▶ _PROBLEM STATEMENT_:
What lines in the data hold the string "will"? Show them.

=== MATERIAL FOR THIS EXERCISE ===

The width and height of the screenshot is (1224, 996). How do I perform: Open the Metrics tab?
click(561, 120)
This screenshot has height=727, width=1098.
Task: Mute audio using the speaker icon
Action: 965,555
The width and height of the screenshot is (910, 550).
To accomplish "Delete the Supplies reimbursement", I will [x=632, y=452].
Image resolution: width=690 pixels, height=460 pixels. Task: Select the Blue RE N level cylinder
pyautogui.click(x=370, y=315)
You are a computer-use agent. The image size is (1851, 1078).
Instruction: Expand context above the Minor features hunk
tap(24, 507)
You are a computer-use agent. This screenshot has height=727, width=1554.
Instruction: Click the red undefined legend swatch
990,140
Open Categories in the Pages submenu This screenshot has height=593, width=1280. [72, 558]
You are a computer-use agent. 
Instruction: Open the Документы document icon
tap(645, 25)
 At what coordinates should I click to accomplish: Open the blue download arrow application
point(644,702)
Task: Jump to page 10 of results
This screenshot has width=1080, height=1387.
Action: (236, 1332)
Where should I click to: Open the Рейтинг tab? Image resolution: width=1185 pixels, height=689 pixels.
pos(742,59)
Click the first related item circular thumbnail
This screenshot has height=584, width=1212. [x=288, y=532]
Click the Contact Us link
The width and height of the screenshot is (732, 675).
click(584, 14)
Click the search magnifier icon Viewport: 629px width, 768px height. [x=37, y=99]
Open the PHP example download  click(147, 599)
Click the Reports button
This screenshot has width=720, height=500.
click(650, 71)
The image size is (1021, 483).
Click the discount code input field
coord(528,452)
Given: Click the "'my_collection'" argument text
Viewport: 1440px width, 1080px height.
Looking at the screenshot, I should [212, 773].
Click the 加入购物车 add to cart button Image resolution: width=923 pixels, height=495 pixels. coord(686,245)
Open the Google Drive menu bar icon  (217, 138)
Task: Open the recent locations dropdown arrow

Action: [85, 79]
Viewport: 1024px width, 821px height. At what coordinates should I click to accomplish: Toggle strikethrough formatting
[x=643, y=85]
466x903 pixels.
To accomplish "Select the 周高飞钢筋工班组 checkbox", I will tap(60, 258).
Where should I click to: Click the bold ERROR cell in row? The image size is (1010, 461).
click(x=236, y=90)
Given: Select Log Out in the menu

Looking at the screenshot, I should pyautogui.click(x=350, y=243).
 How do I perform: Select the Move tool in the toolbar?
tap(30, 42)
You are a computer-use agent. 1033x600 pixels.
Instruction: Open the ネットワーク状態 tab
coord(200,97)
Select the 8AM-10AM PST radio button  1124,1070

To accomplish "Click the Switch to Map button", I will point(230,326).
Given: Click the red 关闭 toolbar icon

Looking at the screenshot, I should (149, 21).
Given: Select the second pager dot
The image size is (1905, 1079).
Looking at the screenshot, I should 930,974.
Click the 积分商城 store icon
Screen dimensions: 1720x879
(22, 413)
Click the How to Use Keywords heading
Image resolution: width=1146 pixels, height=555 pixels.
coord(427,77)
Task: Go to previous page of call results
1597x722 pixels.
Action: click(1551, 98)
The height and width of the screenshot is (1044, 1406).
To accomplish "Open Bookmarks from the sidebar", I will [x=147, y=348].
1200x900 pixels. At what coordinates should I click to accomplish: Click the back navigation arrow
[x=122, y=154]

===

▶ _TASK ANSWER_:
To accomplish "Delete the Supplies reimbursement", I will [x=632, y=452].
To accomplish "Select the 周高飞钢筋工班组 checkbox", I will tap(60, 258).
To accomplish "Click the Switch to Map button", I will point(230,326).
To accomplish "Open Bookmarks from the sidebar", I will [x=147, y=348].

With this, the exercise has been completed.